= Herbert Sulkers =

Canadian politician

Herbert Sulkers (September 25, 1889—October 16, 1948) was a politician in Manitoba, Canada. He served in the Legislative Assembly of Manitoba from 1936 to 1941, as a representative of the Cooperative Commonwealth Federation (CCF).

Sulkers was born in Amsterdam, the Netherlands, and received his early education in that city. He came to Canada in 1907, and continued his education in Winnipeg. Sulkers worked as a florist, and was president of the Manitoba Vegetable Growers Association. From 1924 to 1936, he served as a school trustee. In 1912, he married Gertrude Bergman. Sulkers also served as president of the Manitoba Sugar Beet Growers' Association.

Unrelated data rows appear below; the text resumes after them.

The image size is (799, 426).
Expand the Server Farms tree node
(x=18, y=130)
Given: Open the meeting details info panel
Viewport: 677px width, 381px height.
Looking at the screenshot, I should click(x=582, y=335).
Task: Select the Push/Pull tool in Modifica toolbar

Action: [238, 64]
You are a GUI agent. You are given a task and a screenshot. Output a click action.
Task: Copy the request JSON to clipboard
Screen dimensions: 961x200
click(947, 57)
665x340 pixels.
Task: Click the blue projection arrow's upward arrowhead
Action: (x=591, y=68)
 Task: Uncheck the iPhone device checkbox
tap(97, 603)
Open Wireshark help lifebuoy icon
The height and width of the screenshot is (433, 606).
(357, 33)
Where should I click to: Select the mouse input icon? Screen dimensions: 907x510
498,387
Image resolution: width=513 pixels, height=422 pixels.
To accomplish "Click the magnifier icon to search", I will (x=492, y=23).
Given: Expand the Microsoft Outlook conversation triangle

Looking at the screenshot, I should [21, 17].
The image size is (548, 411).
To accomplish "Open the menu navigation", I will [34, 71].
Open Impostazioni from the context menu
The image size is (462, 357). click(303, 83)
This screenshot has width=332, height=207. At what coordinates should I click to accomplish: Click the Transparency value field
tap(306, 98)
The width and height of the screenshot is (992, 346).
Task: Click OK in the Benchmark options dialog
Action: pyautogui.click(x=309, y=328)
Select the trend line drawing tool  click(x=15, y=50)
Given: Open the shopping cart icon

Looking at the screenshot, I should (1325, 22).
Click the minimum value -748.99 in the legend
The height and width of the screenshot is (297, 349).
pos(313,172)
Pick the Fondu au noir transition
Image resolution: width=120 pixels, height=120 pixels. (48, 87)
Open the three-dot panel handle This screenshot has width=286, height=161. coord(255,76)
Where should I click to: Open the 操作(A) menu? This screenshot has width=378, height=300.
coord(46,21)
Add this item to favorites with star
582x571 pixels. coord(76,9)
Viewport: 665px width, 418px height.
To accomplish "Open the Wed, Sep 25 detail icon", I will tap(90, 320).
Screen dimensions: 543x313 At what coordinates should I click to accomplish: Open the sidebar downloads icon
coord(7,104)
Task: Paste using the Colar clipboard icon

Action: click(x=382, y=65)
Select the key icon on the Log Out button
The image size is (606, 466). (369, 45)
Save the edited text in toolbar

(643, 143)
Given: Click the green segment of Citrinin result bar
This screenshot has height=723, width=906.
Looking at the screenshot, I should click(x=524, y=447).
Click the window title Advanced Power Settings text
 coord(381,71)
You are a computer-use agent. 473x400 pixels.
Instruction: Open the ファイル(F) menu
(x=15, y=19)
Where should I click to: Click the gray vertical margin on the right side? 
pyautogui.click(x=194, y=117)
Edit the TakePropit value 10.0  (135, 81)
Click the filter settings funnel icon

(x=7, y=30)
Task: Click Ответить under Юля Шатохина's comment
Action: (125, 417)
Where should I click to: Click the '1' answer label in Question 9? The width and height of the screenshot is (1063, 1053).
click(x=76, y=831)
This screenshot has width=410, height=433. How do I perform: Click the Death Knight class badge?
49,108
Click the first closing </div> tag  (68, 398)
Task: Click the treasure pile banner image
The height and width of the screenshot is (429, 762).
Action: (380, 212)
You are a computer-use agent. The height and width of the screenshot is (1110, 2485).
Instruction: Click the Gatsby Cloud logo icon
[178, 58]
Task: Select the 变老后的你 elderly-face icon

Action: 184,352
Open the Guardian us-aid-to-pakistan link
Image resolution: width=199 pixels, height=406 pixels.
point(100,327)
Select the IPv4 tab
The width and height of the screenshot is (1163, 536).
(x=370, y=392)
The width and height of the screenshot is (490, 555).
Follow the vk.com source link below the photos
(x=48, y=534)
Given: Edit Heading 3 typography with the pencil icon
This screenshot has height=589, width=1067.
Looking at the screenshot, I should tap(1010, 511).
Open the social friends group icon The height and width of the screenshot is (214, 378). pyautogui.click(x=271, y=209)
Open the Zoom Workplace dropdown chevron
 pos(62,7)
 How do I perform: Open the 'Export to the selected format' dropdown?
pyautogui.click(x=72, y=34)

In the 1935 federal election, Sulkers ran as a candidate of the federal Cooperative Commonwealth Federation in Springfield. He finished a close second against Liberal candidate John Mouat Turner.

Sulkers was elected to the Manitoba legislature in the 1936 provincial election, in which the CCF ran a joint campaign with the provincial Independent Labour Party (ILP). He defeated Liberal-Progressive cabinet minister Robert Hoey by 665 votes.

The CCF entered an all-party coalition government in 1940, and Sulkers briefly served as a government backbencher. He was defeated by Liberal-Progressive candidate Nicholas Stryk in the 1941 provincial election.

He died at home in Winnipeg at the age of 59.